Reilly and her colleagues aim to develop a new, more sensitive method that will allow researchers in clinical trials to detect the potential effects of therapy candidates within a short period of one to two years.
“The identification and validation of a biomarker that could detect disease changes in CMT over a 1-year period of time would be a critical advance that could shorten the length of clinical trials, reduce the number of participants needed to participate, attract more biotech and pharmaceutical companies to the CMT drug development space and, ultimately, lead to effective therapies,” Amanda Haidet-Phillips, PhD, scientific program officer at the MDA, said in a press release.

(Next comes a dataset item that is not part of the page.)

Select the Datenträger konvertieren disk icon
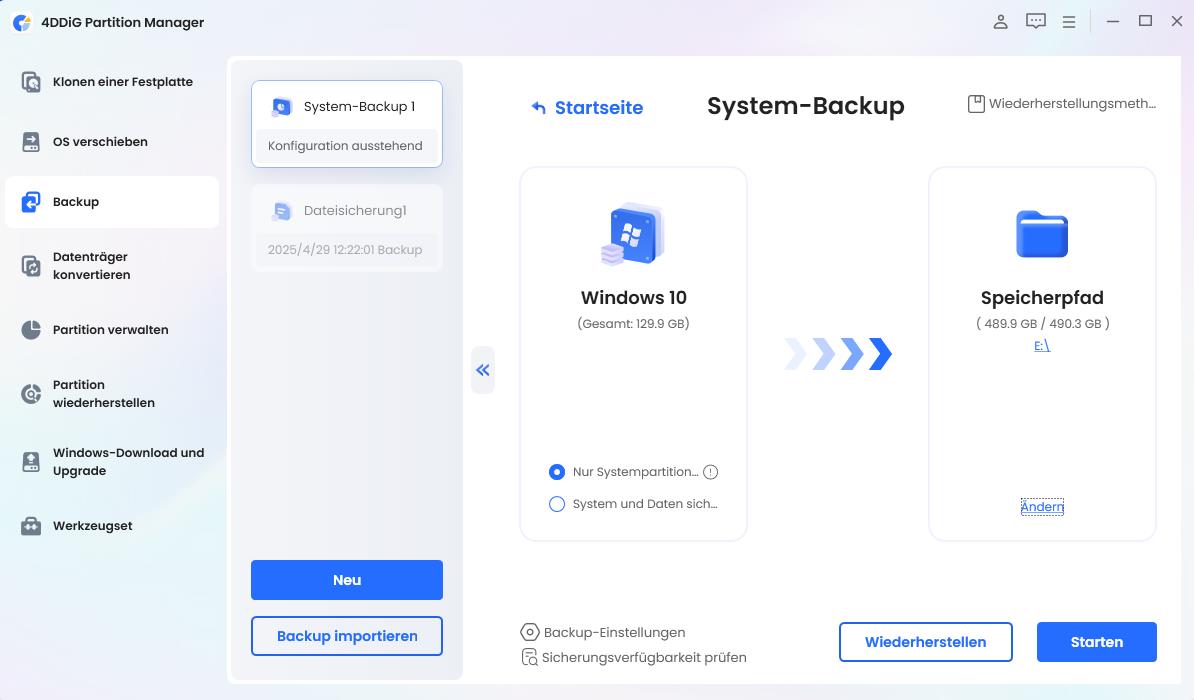 tap(30, 265)
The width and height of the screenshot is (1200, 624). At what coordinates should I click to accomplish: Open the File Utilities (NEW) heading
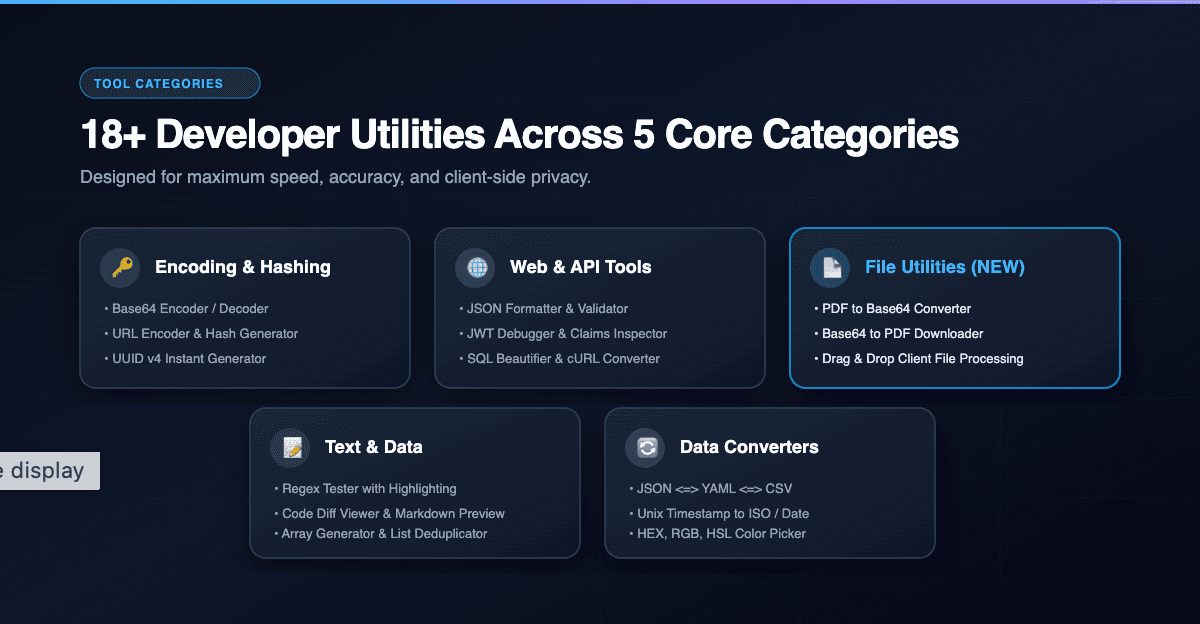pos(945,267)
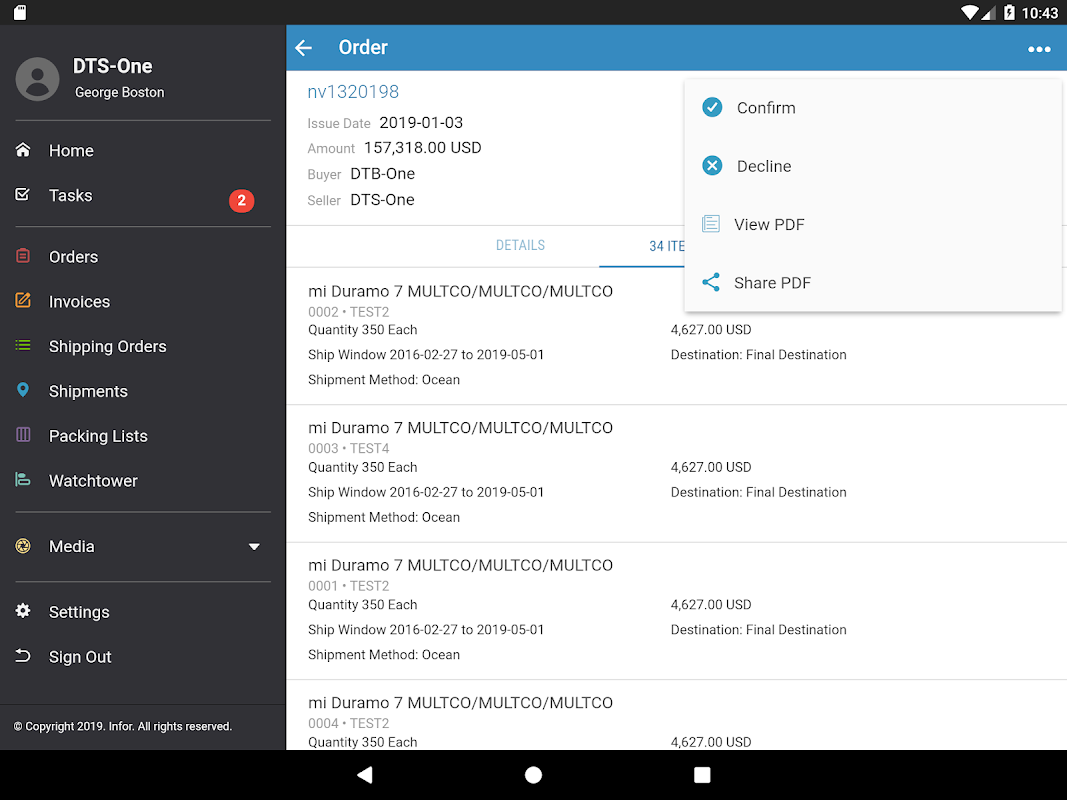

The team will evaluate the potential for magnetic resonance imaging (MRI) to detect the changes in muscle that affect CMT patients, including muscle weakness and wasting and accumulation of fat. The protocol developed by the UCL team will measure fat accumulation in thigh and calf muscles.
In a pilot study, the researchers showed that fat infiltration in the calf muscles of CMT patients significantly increased over one year and correlated with other markers of disease severity, including muscle strength.
Importantly, these changes were detected by MRI. The technique was able to detect disease worsening in CMT over a 12-month period in some patients, where other measurements failed, supporting its potential in clinical trials with CMT patients.
The new grant will allow researchers to follow up on these initial findings and refine the new protocol, testing its effectiveness in the foot muscles. In mild forms of CMT, fat accumulation is more often concentrated in the feet then the calve muscles.
“We are grateful to MDA for its support of this extremely important work,” Reilly said.
“The results from our pilot study of an MRI neuromuscular protocol in CMT1A are promising and we anticipate we will be able to confirm responsiveness with a refined protocol in children and in the other three common types of CMT,” she said.
The trial is aimed at children with CMT1 subtype A (CMT1A) — the most common subtype of CMT1, accounting for about 60 percent of CMT1 cases — but also other subtypes of the disease, namely CMT1 subtype B (CMT1B), Charcot-Marie-Tooth disease type 2A (CMT2A) and Charcot-Marie-Tooth disease type X (CMTX) patients.
“If successful, we will have developed a sensitive, validated, responsive outcome measure in CMT across international sites and across multiple forms of the disease in children and adults,” Reilly said. “This will have a major impact on our ability to conduct the clinical trials needed to efficiently and successfully test potential new therapies for CMT.”